───── DATA TO EXAMINE
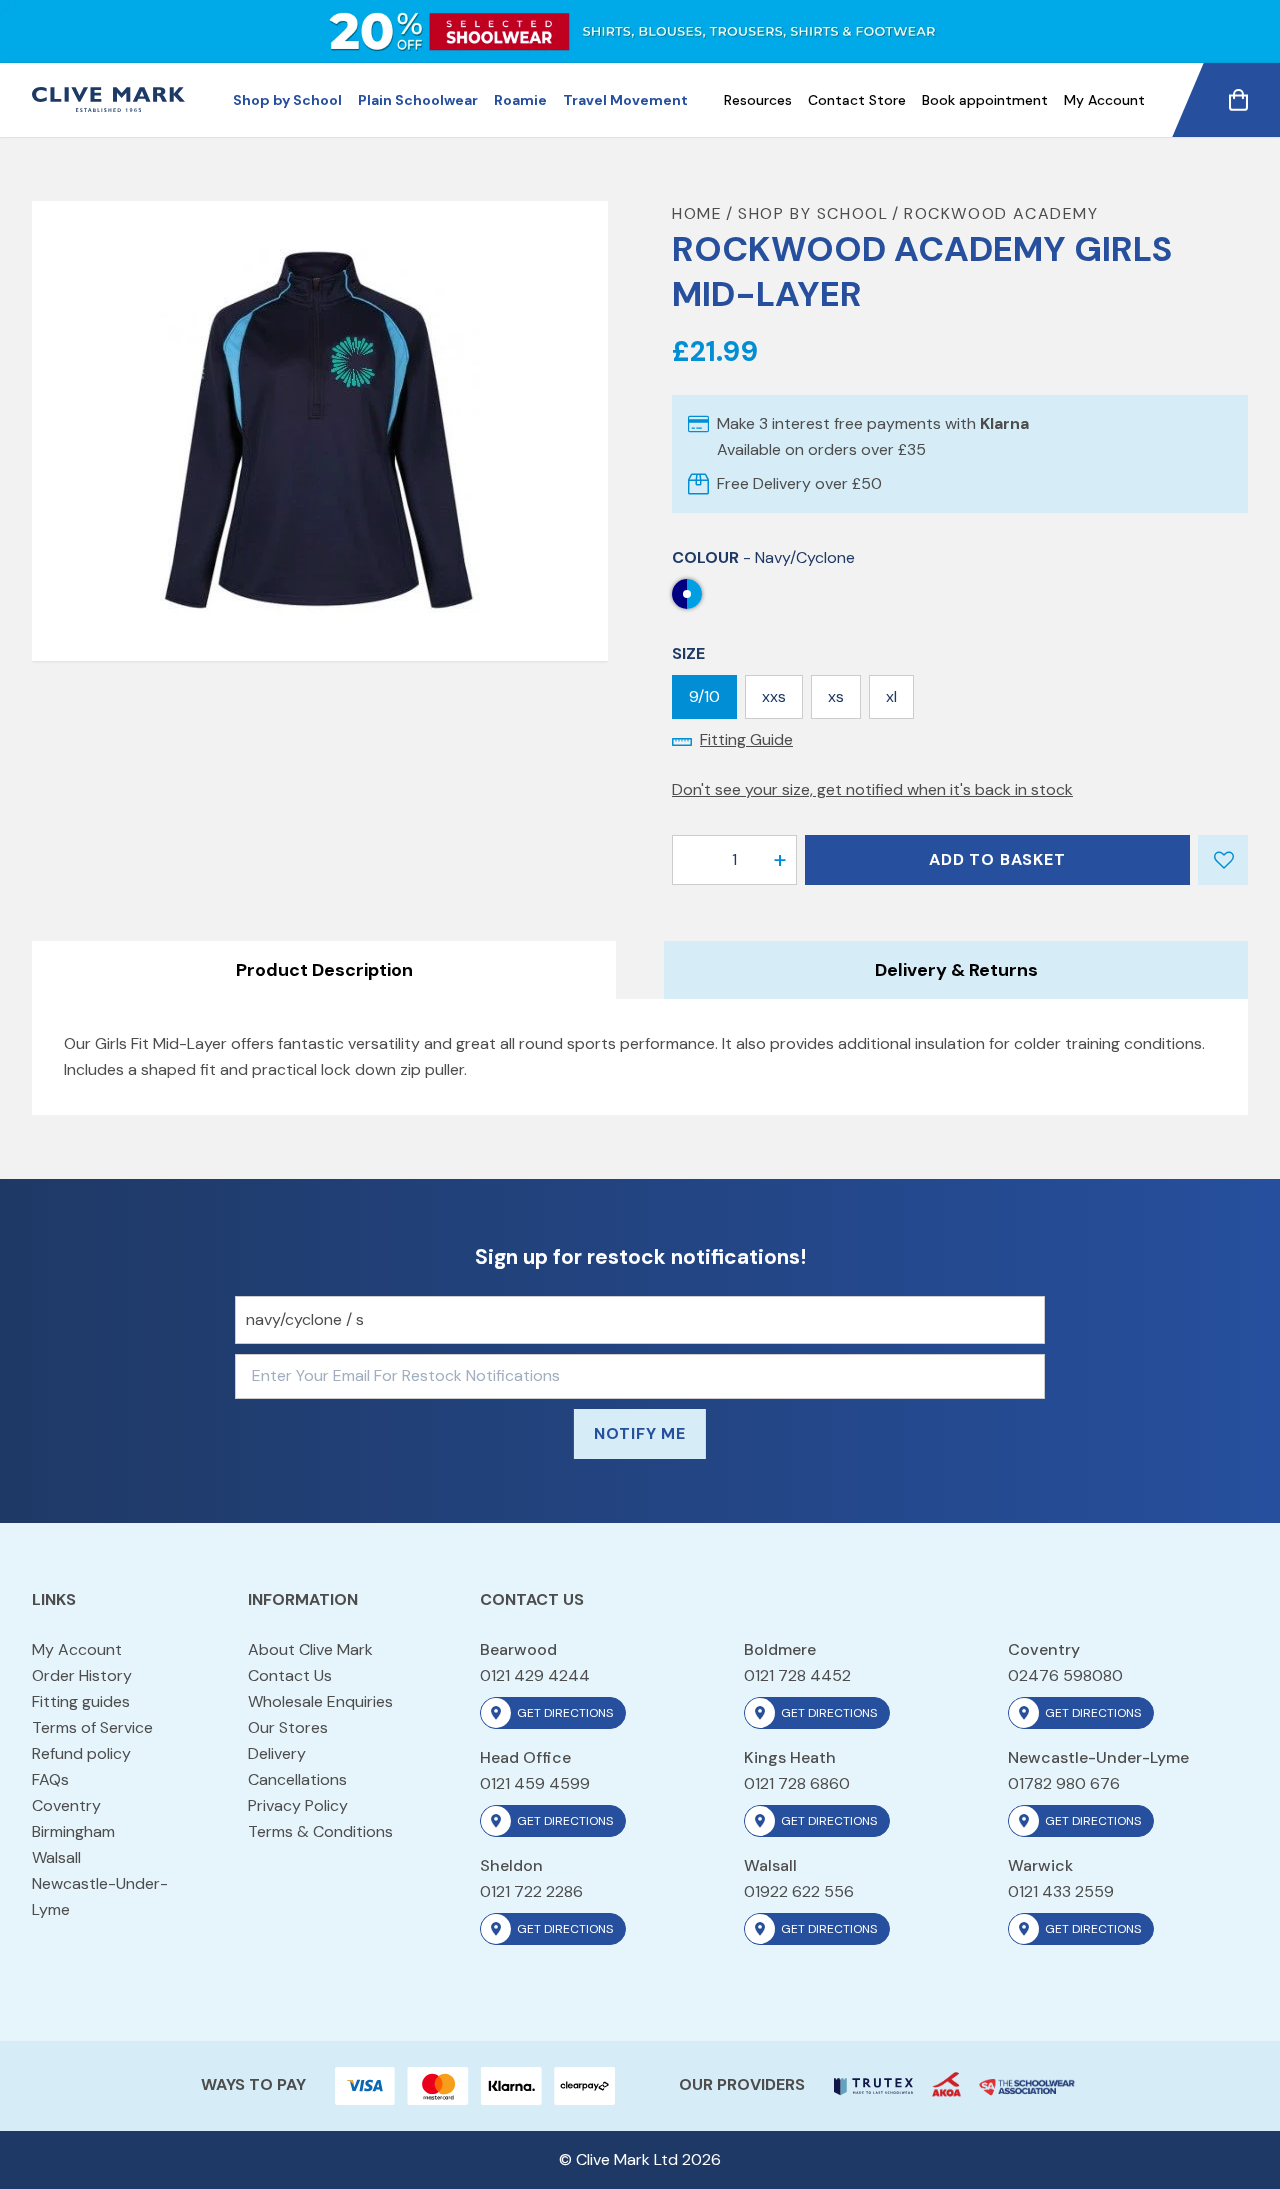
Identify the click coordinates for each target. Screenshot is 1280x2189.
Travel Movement (625, 100)
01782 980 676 (1064, 1783)
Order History (82, 1675)
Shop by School (287, 100)
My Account (1104, 100)
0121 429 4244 (535, 1675)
──────────
## EXERCISE PROMPT
The answer must be the line containing "Order History (82, 1675)" and every line after it to the end of the records, repeated exactly.

## THE ANSWER
Order History (82, 1675)
Shop by School (287, 100)
My Account (1104, 100)
0121 429 4244 (535, 1675)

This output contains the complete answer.